Compte tenu de la répartition non contestée des sommes entre les ayants droit, les dommages-intérêts sont de :

- [N] [N] : 31,225% .................................................................................144 059 euros

- [G] [N] : 34,56% ...................................................................................159 445 euros

- [X] [N] : 34,125% ...................................................................157 438 euros.

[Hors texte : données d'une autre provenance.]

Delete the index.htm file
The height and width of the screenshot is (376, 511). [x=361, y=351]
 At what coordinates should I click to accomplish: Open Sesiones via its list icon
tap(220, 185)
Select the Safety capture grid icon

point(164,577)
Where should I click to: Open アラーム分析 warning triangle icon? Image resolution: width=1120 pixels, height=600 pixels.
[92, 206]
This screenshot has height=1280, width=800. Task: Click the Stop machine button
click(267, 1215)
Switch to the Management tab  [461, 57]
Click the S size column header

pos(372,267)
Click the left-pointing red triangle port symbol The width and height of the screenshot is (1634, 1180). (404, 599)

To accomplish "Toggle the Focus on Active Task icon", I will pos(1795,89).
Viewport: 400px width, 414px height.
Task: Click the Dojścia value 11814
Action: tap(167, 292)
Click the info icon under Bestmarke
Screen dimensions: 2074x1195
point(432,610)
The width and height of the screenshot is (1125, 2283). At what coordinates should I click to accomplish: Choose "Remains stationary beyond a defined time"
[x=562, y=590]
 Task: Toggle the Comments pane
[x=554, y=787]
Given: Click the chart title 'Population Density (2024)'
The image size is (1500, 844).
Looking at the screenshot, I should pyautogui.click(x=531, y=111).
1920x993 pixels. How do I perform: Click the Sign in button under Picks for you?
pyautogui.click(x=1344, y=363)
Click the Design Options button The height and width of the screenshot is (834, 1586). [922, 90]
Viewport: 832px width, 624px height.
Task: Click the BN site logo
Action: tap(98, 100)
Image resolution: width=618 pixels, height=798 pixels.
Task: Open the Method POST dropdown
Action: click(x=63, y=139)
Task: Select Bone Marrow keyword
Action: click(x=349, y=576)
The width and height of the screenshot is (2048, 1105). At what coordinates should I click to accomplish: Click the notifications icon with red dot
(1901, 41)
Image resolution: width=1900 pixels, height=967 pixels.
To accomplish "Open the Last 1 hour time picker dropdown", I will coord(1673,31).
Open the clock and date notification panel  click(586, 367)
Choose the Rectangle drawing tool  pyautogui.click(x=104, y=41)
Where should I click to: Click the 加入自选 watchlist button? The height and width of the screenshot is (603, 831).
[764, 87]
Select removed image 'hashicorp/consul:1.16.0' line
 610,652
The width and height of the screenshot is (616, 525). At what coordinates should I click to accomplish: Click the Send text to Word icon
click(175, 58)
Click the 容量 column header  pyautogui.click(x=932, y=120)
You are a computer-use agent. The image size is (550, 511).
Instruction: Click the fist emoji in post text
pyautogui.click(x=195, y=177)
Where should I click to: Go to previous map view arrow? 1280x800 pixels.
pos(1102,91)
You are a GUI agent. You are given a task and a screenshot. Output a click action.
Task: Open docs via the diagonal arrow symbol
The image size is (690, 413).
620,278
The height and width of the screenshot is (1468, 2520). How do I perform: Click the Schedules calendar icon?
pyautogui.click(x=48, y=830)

[X] [N] avait investi, la somme de 35 453 euros et la position a été soldée pour 23 559 euros en décembre 2008, soit une différence de 11 894 euros alors qu'un investissement à 3% aurait donné 37 429 euros soit une différence de + 1976 euros, la perte étant donc de (11 894 + 1976 ) = et le préjudice de (13 870 x 90%) = 12 483 euros et les dommages-intérêts de :



- [X] [N] : 50% ...........................................................................6 241 euros

- [Z] [N] : 25% ...........................................................................................3 121 euros

- [D] [N] : 25% ............................................................................................3 121 euros.



S'agissant des deux contrats rachetés de Mme [N] [N], elle avait investi la somme de 183 193 euros et la position a été soldée pour 121 092 euros en décembre 2008, soit une différence de - 62 101 euros alors qu'un investissement à 3% aurait donné 199 651 euros soit une différence de + 16 458 euros, la perte étant donc de (62 101+16 458 ) = 78 559 euros et le préjudice de (78 559 x 90%) = 70 703 euros.



En conséquence de ce qui précède, il y a lieu de condamner le Crédit Agricole Indosuez Wealth France à payer les sommes suivantes avec intérêts au taux légal à compter du présent arrêt et capitalisation des intérêts dans les conditions de l'article 1343-2 du code civil :

- à Mme [N] [N] la somme de 286 065 euros,

- à M. [X] [N] la somme de 247 615 euros,

- à M. [G] [N] la somme de 199 785 euros,

- à M. [U] [N] la somme de 40 340 euros,

- à M. [Z] [N] la somme de 41 939 euros,

- à Mme [D] [N] la somme de 41 904 euros,

- à M. [B] [N] la somme de 40 340 euros.



Les consorts [N] doivent être déboutés du surplus de leurs demandes.



Il y a lieu de condamner le Crédit Agricole Indosuez Wealth France à payer à chacun des appelants la somme de 1 500 euros en application de l'article 700 du code de procédure civile.





PAR CES MOTIFS



Infirme le jugement en toutes ses dispositions ;



Juge que la société Crédit Agricole Indosuez Wealth France venant aux droits de la société Banque de gestion privée d'investissements Indosuez a manqué à son obligation d'information et à son obligation de conseil lors de la souscription par les consorts [N] du Fonds Alpha ;

Juge que la société Crédit Agricole Indosuez Wealth France venant aux droits de la société Banque de gestion privée d'investissements Indosuez n'a pas manqué à ses obligations d'information et de conseil lors des désinvestissements par les consorts [N] du Fonds Alpha ;



Condamne la société Crédit Agricole Indosuez Wealth France à payer les sommes suivantes avec intérêts au taux légal à compter du présent arrêt :

- à Mme [N] [N] la somme de 286 065 euros,

- à M. [X] [N] la somme de 247 615 euros,

- à M. [G] [N] la somme de 199 785 euros,

- à M. [U] [N] la somme de 40 340 euros,

- à M. [Z] [N] la somme de 41 939 euros,

- à Mme [D] [N] la somme de 41 904 euros,

- à M. [B] [N] la somme de 40 340 euros ;



Ordonne la capitalisation des intérêts dans les conditions de l'article 1343-2 du code civil ;



Déboute les consorts [N] du surplus de leurs demandes ;



Condamne la société Crédit Agricole Indosuez Wealth France à payer, à chacun, à M. [X], [G], [U] [N] [M], [Z] et [B] [N] et à Mmes [N] et [D] [N] la somme de 1 500 euros en application de l'article 700 du code de procédure civile ;



Condamne la société Crédit Agricole Indosuez Wealth France aux entiers dépens qui seront recouvrés par Maître [L] [X], comme il est disposé à l'article 699 du code de procédure civile.